Actualité publiée il y a 8 années 3 semaines 5 jours
Archives of Internal Medicine

Attention au risque de cancer des reins avec l’utilisation prolongée des AINS, alertent ces chercheurs de la Harvard Medical School et de l'Hôpital des femmes de Brigham. Cette étude menée sur plus de 120.000 participants, sur une durée de 20 ans, conclut, dans l’édition du 12 septembre des Archives of Internal Medicine que 10 années de prise d’AINS triplent le risque de cancer du rein. Les chercheurs ont analysé les données regroupées de deux grandes études (la Nurses’ Health Study et la Health Professionals Follow–up Study) soit 77.525 femmes et 49.403 hommes sur une durée de 20 ans, au cours de laquelle 333 participants ont développé un cancer du rein. Les chercheurs ont analysé les données sur la posologie (nombre de comprimés pris par semaine), les raisons de l’utilisation d’analgésiques ou encore le type d'AINS utilisé. Les chercheurs ont également tenu compte des autres facteurs de risque de cancer du rein, tels que le tabagisme, le poids (IMC), l’activité physique, la tension et l’histoire familiale des patients.

Utilisation fréquente, risque accru de 51%: Les participants qui prenaient régulièrement des AINS (d'anti-inflammatoires non stéroïdiens et hors aspirine) c'est-à-dire au moins à raison de deux fois par semaine ont présenté un risque accru de 51% de développer un cancer du rein en comparaison d'utilisateurs non réguliers.

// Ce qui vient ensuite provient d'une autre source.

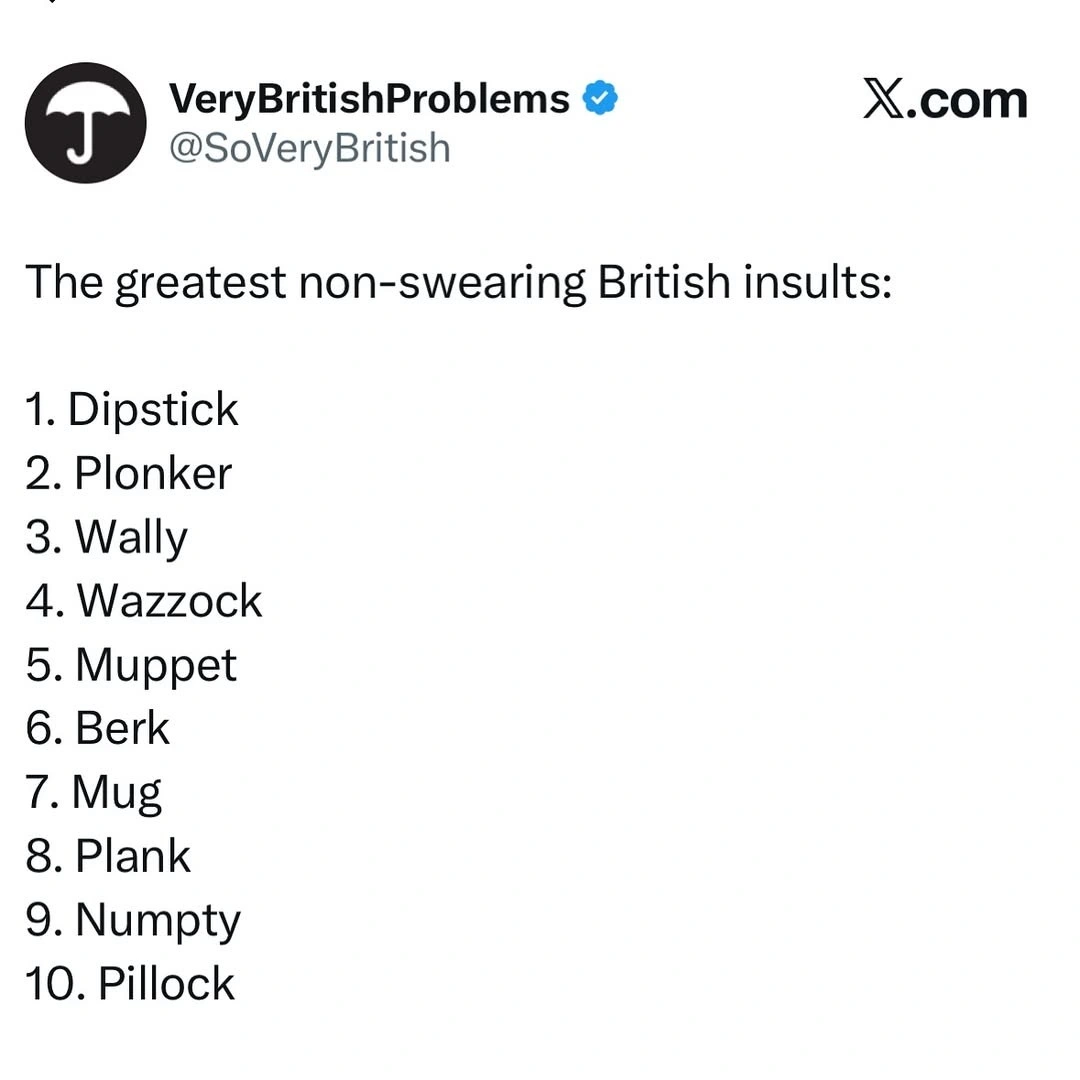Select the "9. Numpty" insult
1080x1080 pixels.
pos(133,921)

Les chercheurs confirment également une association entre la durée d'utilisation régulière et le risque de cancer. Au-delà de 10 années d'utilisation, le risque de cancer des reins triple. Les auteurs précisent, qu'en 20 années de suivi, seuls 0,3% des participants ont développé ce cancer, ce qui reste un nombre très restreint, en % et en valeur absolue. A partir de là, la prudence sur un triplement du taux de risque s'impose.


Les chercheurs rappellent que les analgésiques font partie des médicaments les plus couramment utilisés et que de précédentes études ont démontré des bénéfices de l'aspirine et de l'ibuprofène comme leur caractère protecteur contre les maladies cardio-vasculaires et le cancer colorectal. Ils concluent que,

· l'utilisation de l'aspirine ou du paracétamol n'est pas associée à un risque de cellules cancéreuses rénales,

· l'utilisation régulière des AINS au début de l'étude a été associée à un risque augmenté de cancer. En comparaison avec des utilisateurs non réguliers, l'utilisation fréquente a été associée à un risque accru de 51% (RR : 1,51 IC : 95%).

Concernant le risque associé à la durée d'utilisation, pour les personnes utilisant régulièrement des AINS,

· 4 ans d'utilisation et moins ne sont pas associés à un risque accru (RR :0,81, IC 95% de 0,59 à 1,11)

· 4 à 10 ans d'utilisation, non plus (RR :1,36 IC :95% de 0,98 à 1,89)

· 10 ans et plus sont associés à un risque accru presque triplé (RR : 2,92 IC : 95%, de 1,71 à 5,01)

Ensuite, l'association devient dose-dépendante, plus l'utilisation se prolonge, plus le risque augmente.

Les chercheurs concluent qu'une utilisation prolongée des AINS est facteur de risque de cancer des reins et incite les médecins à peser le rapport bénéfice–risque en cas de prescription prolongée.